L’armée tchadienne a bien essayé d’assassiner Yorongar, lorsqu’ils l’ont "relaché" en pleine nuit, dans un cimetière. Des balles ont été tirées qui l’ont heureusement manqué.

Totalement en déliquescence, la dictature tchadienne de Déby ne se maintient par la force et contre le peuple tchadien que grâce au soutien militaire français. Comme le répète Sarkozy, la Françafrique, c’est fini...


Il avait publié, dans Billets d’Afrique, la lettre d’information de Survie, le texte suivant en 2006 :

Au secours le Tchad s’enfonce !

« Peut-on encore sauver le Tchad ? » s’interrogeait feu Ngagbé Kosnaye dans son livre paru en janvier 1984 chez Karthala.

Neuf mois après, en sa qualité de chef d’état major général des armées sous le régime d’Hissène Habré, Idriss Deby mettra le feu au sud du pays : c’était le septembre noir, carnage sans précédent dont se souviennent les tchadiens de tout bord. Le 1er avril 1989 avec ses cousins et complices Hassan Djamous et Brahim Itno, Idriss Deby Itno tente de mettre fin au règne dictatorial de Hissène Habré. L’action du 1er avril va échouer, et des trois chefs, seul Idriss Deby Itno réussi à atteindre le Darfour soudanais. Le premier décembre 1990 lorsque Idriss Déby Itno, à la tête d’une colonne hétéroclite, avec la bénédiction de la France de même que l’appui logistique du Soudan et de la Libye s’empare du pouvoir en chassant Hissène Habré ; nombreux sont les Tchadiens qui ont cru, avec ce changement, en l’instauration d’une paix durable.

En effet l’homme fort du 1er décembre s’empresse de donner des gages de bonne volonté à la communauté internationale, de même qu’à la population toute entière en proclamant haut et fort qu’il n’apportait "ni or ni argent mais la liberté", comme pour se racheter des atrocités commises sous le règne d’Hissène Habré d’une part et rassurer d’autre part, ses compatriotes comme Ngagbé Kosnaye Michel, que le Tchad peut encore être sauvé.

◆ ◆ ◆ ◆ ◆

Consignes:
1. Dans l'extrait sur le Tchad, recopiez le passage allant de « L’armée tchadienne a » jusqu'à « l’ont heureusement manqué. » en substituant « terrain vague » à « cimetière ».
2. Répondez à ces questions à partir de l'extrait sur le Tchad :
(a) Quand le livre de Ngagbé Kosnaye est-il paru ?
(b) À quelle date Idriss Déby Itno s'empare-t-il du pouvoir en chassant Hissène Habré ?
(c) Grâce au soutien militaire de quel pays la dictature de Déby se maintient-elle ?
Les lignes ci-dessous n'ont aucun rôle dans ce travail.

◆ ◆ ◆ ◆ ◆

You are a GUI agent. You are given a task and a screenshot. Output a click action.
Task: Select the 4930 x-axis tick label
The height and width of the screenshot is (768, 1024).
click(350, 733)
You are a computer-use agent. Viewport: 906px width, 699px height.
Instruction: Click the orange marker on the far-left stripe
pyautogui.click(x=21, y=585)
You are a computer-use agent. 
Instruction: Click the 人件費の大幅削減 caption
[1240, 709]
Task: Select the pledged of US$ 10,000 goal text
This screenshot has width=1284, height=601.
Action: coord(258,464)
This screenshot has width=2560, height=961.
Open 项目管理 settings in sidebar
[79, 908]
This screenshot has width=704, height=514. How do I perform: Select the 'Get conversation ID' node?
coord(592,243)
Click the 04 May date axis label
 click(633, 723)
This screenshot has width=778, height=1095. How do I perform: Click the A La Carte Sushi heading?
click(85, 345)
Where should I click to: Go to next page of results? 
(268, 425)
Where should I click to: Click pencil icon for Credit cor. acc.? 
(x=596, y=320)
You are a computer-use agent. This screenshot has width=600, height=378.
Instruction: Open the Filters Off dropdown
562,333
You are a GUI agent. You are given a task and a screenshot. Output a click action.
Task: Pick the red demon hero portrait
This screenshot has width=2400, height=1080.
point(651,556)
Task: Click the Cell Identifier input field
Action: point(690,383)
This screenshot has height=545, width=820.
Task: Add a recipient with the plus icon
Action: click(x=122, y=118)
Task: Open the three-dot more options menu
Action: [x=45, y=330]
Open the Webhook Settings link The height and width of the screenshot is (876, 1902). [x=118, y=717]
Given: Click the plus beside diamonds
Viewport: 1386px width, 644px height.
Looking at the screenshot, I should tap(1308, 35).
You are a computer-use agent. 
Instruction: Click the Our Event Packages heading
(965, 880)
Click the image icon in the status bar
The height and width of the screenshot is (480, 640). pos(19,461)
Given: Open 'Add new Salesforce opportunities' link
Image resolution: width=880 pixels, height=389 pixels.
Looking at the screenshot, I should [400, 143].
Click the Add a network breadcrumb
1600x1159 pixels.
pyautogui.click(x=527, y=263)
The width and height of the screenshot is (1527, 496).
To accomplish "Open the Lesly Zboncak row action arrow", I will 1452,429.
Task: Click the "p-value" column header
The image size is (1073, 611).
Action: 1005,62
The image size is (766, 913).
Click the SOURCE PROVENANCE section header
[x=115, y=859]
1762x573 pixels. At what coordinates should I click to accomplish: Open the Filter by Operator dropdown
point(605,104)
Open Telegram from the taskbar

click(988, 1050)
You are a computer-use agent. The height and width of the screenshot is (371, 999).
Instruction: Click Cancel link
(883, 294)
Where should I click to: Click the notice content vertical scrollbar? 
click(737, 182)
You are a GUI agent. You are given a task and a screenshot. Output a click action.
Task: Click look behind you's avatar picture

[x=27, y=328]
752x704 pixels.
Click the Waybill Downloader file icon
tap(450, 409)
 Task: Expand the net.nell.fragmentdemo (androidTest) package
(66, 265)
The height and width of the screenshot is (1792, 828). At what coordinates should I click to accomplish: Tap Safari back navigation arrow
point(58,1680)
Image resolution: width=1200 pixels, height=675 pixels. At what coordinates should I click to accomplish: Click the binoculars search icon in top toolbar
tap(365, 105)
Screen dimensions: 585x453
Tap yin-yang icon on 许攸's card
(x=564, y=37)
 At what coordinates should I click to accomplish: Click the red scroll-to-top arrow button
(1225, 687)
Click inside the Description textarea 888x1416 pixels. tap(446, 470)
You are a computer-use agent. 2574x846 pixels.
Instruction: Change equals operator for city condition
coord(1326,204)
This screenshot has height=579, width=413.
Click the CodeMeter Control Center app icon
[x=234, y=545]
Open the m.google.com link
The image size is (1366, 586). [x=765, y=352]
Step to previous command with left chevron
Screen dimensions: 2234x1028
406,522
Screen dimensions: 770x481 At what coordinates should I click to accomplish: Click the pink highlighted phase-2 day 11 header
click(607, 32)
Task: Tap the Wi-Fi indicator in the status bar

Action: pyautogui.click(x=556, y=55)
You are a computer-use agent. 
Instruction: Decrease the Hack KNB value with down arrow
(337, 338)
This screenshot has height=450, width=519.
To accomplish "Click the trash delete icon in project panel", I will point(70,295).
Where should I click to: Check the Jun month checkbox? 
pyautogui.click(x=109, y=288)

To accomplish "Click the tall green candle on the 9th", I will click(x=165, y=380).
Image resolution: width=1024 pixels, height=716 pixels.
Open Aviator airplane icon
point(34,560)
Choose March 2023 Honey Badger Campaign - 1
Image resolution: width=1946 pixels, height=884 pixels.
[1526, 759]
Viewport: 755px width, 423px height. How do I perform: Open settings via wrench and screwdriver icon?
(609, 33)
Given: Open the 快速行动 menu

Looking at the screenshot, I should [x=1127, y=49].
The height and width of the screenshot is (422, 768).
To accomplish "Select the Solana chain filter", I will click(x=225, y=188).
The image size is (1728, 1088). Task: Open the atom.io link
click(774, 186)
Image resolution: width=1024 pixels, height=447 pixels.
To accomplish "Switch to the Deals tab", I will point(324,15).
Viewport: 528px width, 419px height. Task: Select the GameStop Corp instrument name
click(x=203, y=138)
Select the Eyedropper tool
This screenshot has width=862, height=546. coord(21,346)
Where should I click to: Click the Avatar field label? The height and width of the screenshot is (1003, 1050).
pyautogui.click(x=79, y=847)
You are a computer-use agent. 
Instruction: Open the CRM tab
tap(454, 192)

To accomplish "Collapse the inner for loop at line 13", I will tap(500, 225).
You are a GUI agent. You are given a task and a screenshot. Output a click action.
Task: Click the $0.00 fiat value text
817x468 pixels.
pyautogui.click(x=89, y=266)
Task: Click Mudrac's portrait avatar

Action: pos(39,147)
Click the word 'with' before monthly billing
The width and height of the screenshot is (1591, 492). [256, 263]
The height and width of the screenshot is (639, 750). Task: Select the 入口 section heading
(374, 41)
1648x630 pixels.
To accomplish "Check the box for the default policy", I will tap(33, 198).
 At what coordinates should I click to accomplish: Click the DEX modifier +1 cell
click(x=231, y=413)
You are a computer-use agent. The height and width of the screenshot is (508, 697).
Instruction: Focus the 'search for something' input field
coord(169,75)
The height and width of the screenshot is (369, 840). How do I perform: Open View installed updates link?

◆ ◆ ◆ ◆ ◆

Réponses finales:
1.
L’armée tchadienne a bien essayé d’assassiner Yorongar, lorsqu’ils l’ont "relaché" en pleine nuit, dans un terrain vague. Des balles ont été tirées qui l’ont heureusement manqué.

2.
(a) En janvier 1984, chez Karthala.
(b) Le premier décembre 1990.
(c) La France.